Collected data entries:
+++++

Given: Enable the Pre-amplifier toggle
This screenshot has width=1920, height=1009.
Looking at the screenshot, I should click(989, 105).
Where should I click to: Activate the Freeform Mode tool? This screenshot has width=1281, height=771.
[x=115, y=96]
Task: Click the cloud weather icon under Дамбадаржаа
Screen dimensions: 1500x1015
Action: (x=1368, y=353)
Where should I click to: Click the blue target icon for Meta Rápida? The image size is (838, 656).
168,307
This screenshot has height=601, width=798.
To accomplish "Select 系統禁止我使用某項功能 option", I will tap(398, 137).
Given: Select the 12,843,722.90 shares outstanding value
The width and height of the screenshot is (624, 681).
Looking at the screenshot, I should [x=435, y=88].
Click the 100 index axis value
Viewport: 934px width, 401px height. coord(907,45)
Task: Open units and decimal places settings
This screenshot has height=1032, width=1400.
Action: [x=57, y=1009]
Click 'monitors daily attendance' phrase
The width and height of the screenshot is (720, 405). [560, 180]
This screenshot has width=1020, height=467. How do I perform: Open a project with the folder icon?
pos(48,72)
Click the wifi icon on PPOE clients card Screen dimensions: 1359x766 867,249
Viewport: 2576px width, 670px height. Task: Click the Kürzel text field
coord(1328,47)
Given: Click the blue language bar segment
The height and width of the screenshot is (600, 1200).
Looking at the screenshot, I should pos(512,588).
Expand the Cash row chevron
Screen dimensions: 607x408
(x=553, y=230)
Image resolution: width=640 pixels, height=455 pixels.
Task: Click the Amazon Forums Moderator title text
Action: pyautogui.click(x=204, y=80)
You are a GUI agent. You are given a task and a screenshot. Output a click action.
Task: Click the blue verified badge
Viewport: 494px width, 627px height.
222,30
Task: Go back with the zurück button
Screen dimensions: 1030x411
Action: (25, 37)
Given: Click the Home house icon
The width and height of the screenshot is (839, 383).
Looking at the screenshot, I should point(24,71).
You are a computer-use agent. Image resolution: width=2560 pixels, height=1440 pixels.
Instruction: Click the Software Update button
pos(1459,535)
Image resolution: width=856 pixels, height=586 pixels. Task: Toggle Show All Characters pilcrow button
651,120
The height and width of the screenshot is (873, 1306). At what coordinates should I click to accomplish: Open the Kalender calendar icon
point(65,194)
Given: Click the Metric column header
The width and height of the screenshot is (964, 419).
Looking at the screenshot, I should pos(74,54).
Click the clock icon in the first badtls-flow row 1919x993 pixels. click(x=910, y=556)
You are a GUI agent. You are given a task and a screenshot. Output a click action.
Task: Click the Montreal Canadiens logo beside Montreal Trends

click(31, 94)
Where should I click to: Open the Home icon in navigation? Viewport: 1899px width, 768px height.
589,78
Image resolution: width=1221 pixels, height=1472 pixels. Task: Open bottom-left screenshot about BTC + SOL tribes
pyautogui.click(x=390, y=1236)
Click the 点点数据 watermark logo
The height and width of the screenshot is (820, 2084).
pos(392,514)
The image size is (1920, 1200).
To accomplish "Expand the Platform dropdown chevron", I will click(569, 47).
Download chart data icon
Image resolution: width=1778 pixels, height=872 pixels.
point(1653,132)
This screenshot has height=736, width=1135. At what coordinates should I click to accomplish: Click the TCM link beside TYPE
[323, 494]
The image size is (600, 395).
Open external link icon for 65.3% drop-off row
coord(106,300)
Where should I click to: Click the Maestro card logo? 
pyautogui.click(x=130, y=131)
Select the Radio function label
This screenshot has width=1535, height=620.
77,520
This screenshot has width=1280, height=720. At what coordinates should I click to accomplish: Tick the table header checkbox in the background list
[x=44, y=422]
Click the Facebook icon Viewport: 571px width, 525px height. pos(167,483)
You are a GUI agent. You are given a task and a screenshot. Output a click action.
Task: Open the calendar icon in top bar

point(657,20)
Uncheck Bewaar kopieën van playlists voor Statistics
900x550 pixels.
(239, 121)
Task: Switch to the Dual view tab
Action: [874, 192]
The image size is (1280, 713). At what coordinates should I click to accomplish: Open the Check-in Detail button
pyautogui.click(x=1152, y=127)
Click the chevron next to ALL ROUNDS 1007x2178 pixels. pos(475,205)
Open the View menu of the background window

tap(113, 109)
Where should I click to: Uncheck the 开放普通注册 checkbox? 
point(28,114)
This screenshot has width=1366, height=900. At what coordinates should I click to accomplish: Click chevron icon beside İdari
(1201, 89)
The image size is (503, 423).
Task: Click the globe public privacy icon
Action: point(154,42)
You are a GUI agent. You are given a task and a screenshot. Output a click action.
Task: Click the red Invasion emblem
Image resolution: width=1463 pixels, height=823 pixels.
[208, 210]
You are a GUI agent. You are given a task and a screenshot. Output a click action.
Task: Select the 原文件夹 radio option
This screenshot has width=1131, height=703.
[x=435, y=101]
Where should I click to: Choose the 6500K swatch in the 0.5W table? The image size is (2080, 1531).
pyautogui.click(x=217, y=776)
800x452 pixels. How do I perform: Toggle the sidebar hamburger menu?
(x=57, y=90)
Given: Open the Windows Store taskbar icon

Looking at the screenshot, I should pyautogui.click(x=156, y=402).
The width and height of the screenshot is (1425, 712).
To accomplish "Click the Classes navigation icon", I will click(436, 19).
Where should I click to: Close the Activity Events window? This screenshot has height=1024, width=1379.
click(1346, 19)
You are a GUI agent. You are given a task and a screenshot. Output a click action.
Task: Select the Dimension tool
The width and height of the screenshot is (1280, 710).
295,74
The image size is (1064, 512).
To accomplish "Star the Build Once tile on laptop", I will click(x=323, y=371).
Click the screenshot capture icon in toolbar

+++++

### WHAT THIS TASK INVOLVES
List each line of the entries that holds the string "will".

### RESPONSE
To accomplish "Select 系統禁止我使用某項功能 option", I will tap(398, 137).
To accomplish "Expand the Platform dropdown chevron", I will click(569, 47).
To accomplish "Click the Classes navigation icon", I will click(436, 19).
To accomplish "Star the Build Once tile on laptop", I will click(x=323, y=371).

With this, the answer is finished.